- Occupation: British aerospace engineer

= Mark Hempsell =

British aerospace engineer

Mark Hempsell is a British aerospace engineer and CEO of Hempsell Astronautics Ltd. which is currently designing the Universal Space Interface Standard (USIS), a system which aims to standardise berthing, docking and attachment of satellites and other spacecraft. Hempsell formerly worked at Reaction Engines Limited, where he was a member of the board of directors as the Future Programmes Director.

He has a BSc in Physics from Imperial College London and a Masters in Astronomy and Astronautics from Hatfield Polytechnic, now the University of Hertfordshire. As a Business Development Manager he ran infrastructure studies on launch systems (BAe HOTOL, MacDonnell Douglas Delta Clipper), European space stations and the BAe Multirole Capsule.

He was the president of the British Interplanetary Society from 1997 to 2000 and from 2015 to 2018, and was editor of the JBIS periodical from 2005-2009.

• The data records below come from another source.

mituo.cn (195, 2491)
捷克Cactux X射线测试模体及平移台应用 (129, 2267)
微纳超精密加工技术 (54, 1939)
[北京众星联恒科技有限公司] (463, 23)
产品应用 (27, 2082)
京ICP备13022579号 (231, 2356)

== A Sumerian Observation of the Köfels' Impact Event ==
Hempsell got public audience as author of the book "A Sumerian Observation of the Köfels' Impact Event", with Alan Bond proposes a theory not accepted by the scientific community, which describes an asteroid impact at Köfels (Alps) causing a heat downwash far away in the region of Sodom and Gomorrah which burned the cities.